Cancer-associated fibroblasts (CAFs) are key components of tumor microenvironment and have been identified to be involved in modulating drug resistance in cancers by secreting molecules. Pancreatic cancer (PC) is a leading cause of cancer mortality with high aggressiveness. Gemcitabine (GEM) is one of primary antineoplastic drugs for PC. Collagen XVII (COL17A1) expression was found to be upregulated in GEM-resistant CAFs. Here, this study focused on investigating whether CAFs affected GEM resistance in PC by secreting COL17A1 and its associated mechanisms.

METHODS

In total, 60 newly diagnosed PC patients only with GEM-based chemotherapy were recruited. Normal fibroblasts (NFs) and CAFs were isolated using fresh normal and resistant PC tissues. Human pancreatic duct epithelial (HPDE) cells were used for functional analyses. Levels of COL17A1 and Actinin Alpha 4 (ACTN4) were measured by using qRT-PCR and western blotting. Functional analyses were conducted using MTT, 5-ethynyl-2'-deoxyuridine, transwell, and sphere formation assays, respectively.

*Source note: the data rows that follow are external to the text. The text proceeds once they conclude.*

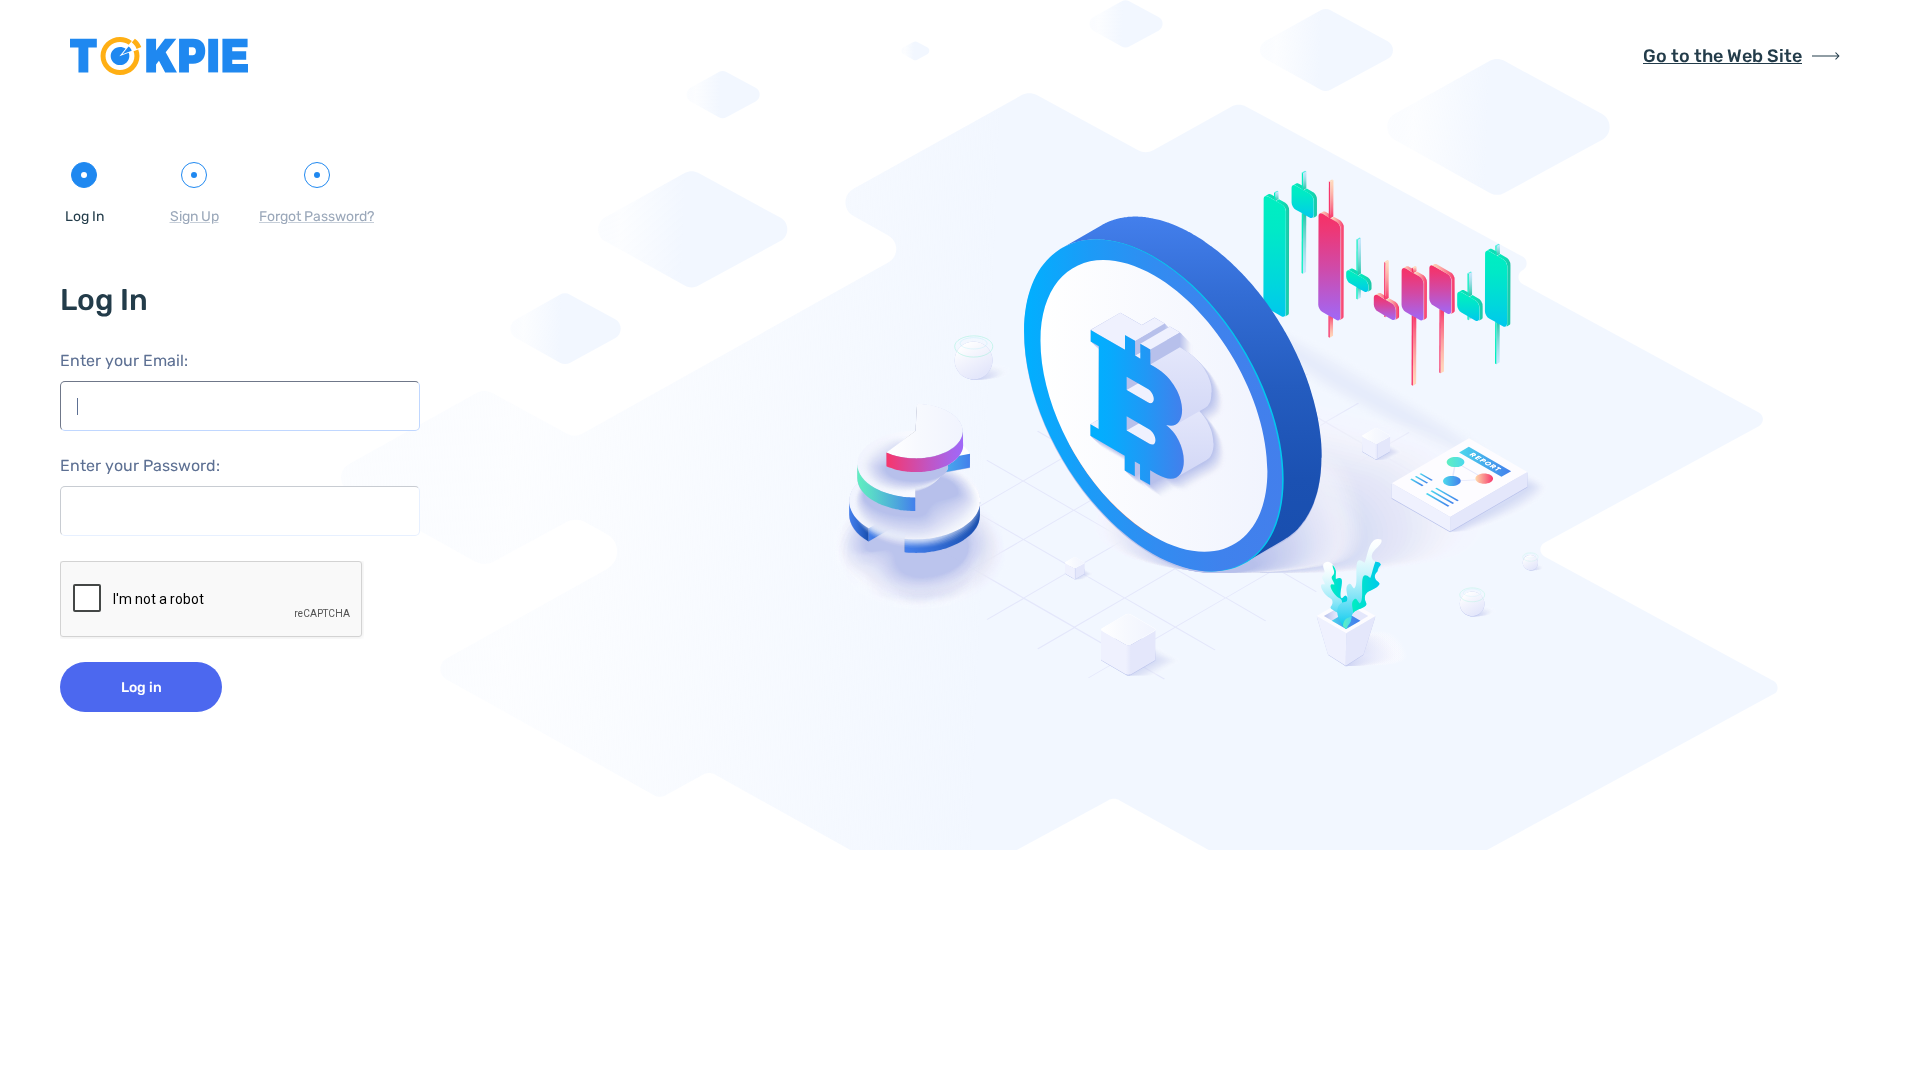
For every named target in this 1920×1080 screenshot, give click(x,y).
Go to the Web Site (1722, 56)
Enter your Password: (140, 465)
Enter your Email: (124, 360)
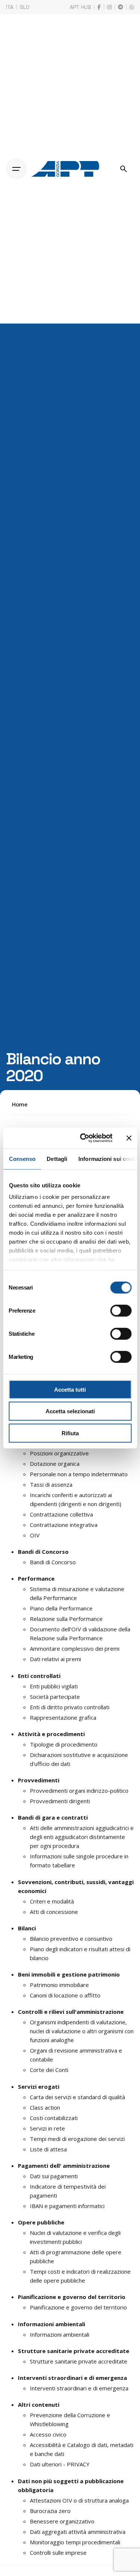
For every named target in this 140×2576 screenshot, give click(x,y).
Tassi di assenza (51, 1484)
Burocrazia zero (50, 2510)
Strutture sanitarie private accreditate (78, 2361)
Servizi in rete (47, 2128)
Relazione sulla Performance (66, 1618)
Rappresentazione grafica (63, 1717)
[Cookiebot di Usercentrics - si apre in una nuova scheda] (83, 1138)
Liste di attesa (48, 2149)
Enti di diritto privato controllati (69, 1707)
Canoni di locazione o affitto (65, 1995)
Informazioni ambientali (59, 2334)
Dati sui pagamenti (54, 2176)
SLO (24, 7)
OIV (35, 1535)
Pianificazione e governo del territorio (78, 2307)
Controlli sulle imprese (58, 2552)
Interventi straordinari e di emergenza (79, 2388)
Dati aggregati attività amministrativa (77, 2531)
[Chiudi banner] (128, 1138)
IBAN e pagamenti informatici (67, 2206)
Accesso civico (48, 2434)
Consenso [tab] (22, 1158)
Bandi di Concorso (53, 1562)
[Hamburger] (16, 168)
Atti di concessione (54, 1911)
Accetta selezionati (70, 1411)
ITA (9, 7)
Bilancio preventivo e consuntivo (71, 1938)
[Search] (123, 168)
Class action (45, 2107)
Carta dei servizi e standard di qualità (77, 2097)
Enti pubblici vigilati (54, 1686)
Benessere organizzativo (62, 2521)
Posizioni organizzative (59, 1453)
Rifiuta (70, 1433)
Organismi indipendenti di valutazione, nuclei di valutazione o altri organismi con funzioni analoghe (82, 2031)
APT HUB (80, 7)
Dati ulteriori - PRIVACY (60, 2464)
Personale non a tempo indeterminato (79, 1474)
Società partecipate (55, 1696)
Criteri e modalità (52, 1901)
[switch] (120, 1310)
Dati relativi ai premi (55, 1659)
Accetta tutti (70, 1389)
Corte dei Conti (49, 2069)
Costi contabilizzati (54, 2118)
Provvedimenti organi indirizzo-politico (79, 1790)
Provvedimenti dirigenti (60, 1801)
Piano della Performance (61, 1608)
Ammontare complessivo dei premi (74, 1648)
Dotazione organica (55, 1463)
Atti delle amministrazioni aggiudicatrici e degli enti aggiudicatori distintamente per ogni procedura (82, 1836)
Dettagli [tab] (57, 1158)
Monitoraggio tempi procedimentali (75, 2542)
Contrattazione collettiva (61, 1514)
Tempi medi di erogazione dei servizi (77, 2138)
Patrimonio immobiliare (59, 1984)
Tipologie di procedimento (63, 1744)
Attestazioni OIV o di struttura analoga (79, 2500)
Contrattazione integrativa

The interaction between COL17A1 and ACTN4 was analyzed by Co-immunoprecipitation and immunofluorescence assays. Animal models were established for in vivo analysis.

RESULTS

CAF incubation promoted GEM resistance and enhanced the proliferation, invasion and stemness in GEM-resistant PC cells. COL17A1 was highly expressed in resistant CAFs and GEM-resistant PC cells, and CAF incubation could increase COL17A1 expression in resistant PC cells. Moreover, COL17A1 silencing in GEM-resistant PC cells or the incubation of COL17A1-decreased CAF with GEM-resistant PC cells could suppress GEM resistance and cell oncogenic phenotype progression. Mechanistically, COL17A1 interacted with ACTN4 protein, and the anticancer effects mediated by COL17A1-decreased CAFs in resistant PC cells were reversed by ACTN4 overexpression. In vivo assay also showed that COL17A1-decreased CAFs suppressed the growth and GEM resistance in PC by ACTN4.

CONCLUSION

CAFs-derived COL17A1 promoted GEM resistance and tumorigenesis in PC by interacting with ACTN4, suggesting a new method for overcoming GEM resistance in PC.